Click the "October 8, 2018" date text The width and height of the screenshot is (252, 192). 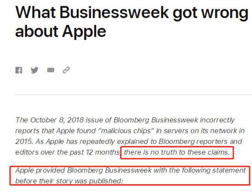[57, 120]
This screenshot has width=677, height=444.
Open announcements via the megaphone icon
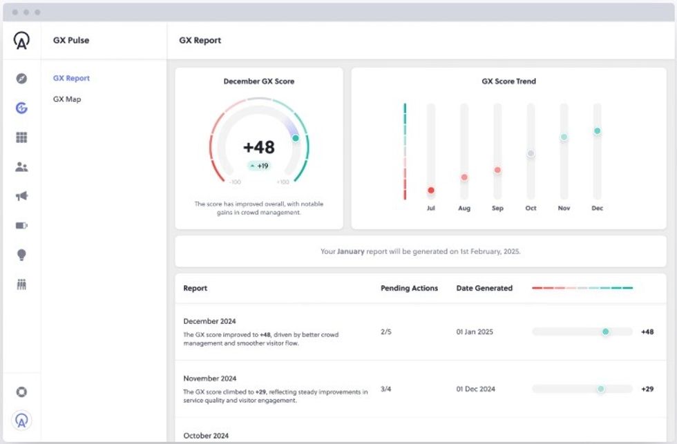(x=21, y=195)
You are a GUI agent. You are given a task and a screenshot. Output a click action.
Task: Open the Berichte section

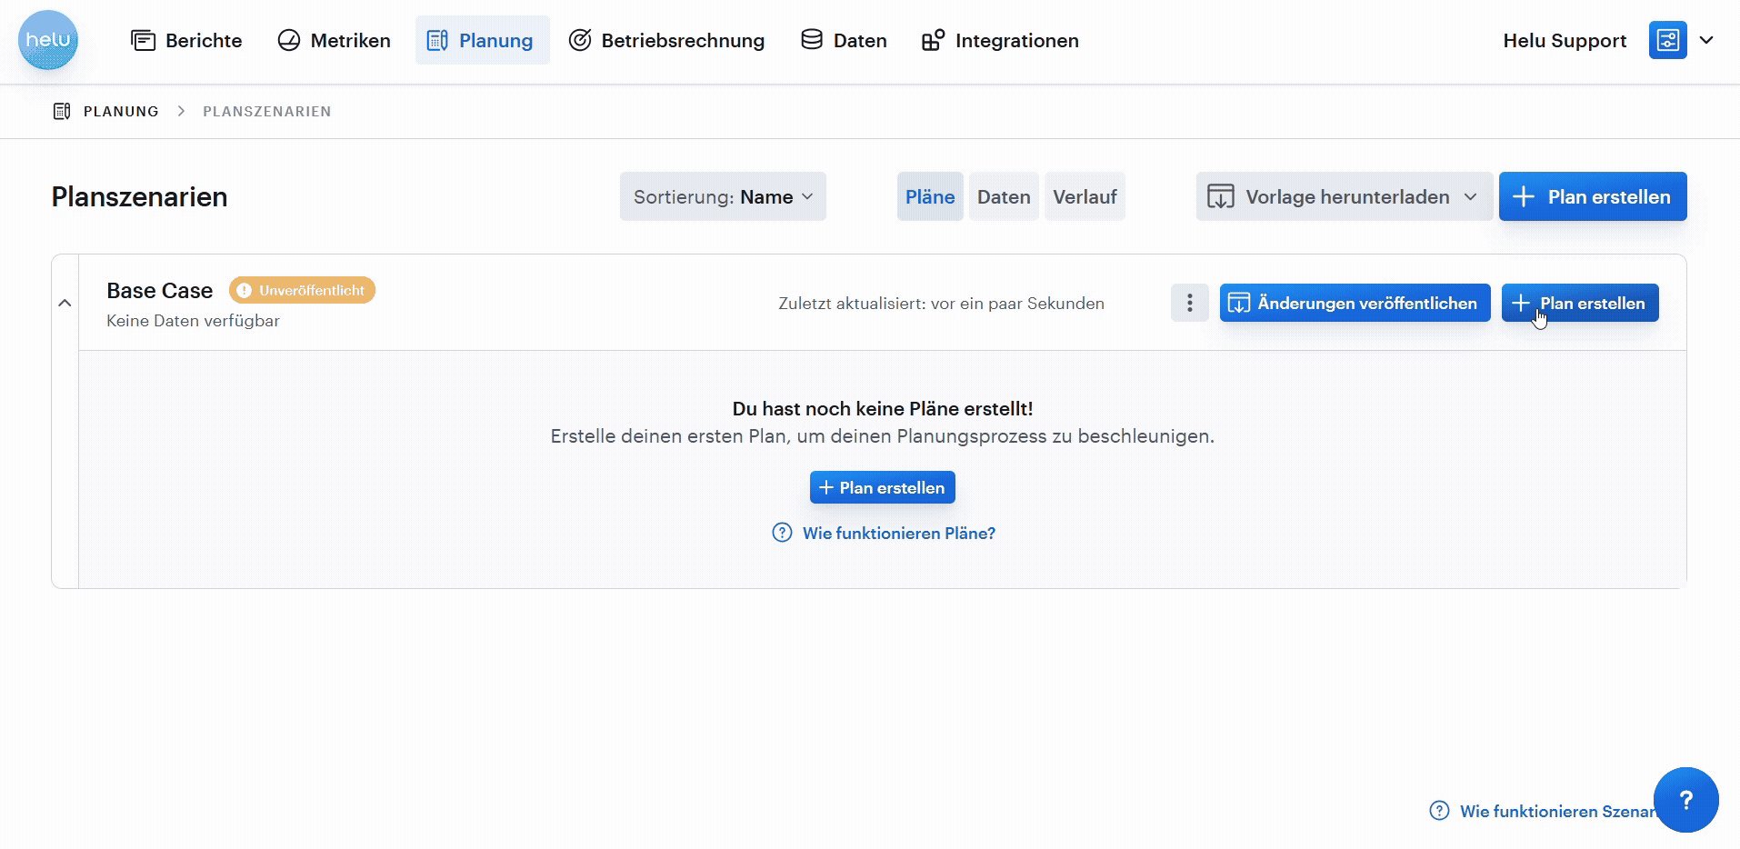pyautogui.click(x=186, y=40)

====

**What this task involves**: Return verbatim every line from the one holding "You are a GUI" to the end of the records above. Do not copy the pictures.

**Answer to this exercise**:
You are a GUI agent. You are given a task and a screenshot. Output a click action.
Task: Open the Berichte section

pyautogui.click(x=186, y=40)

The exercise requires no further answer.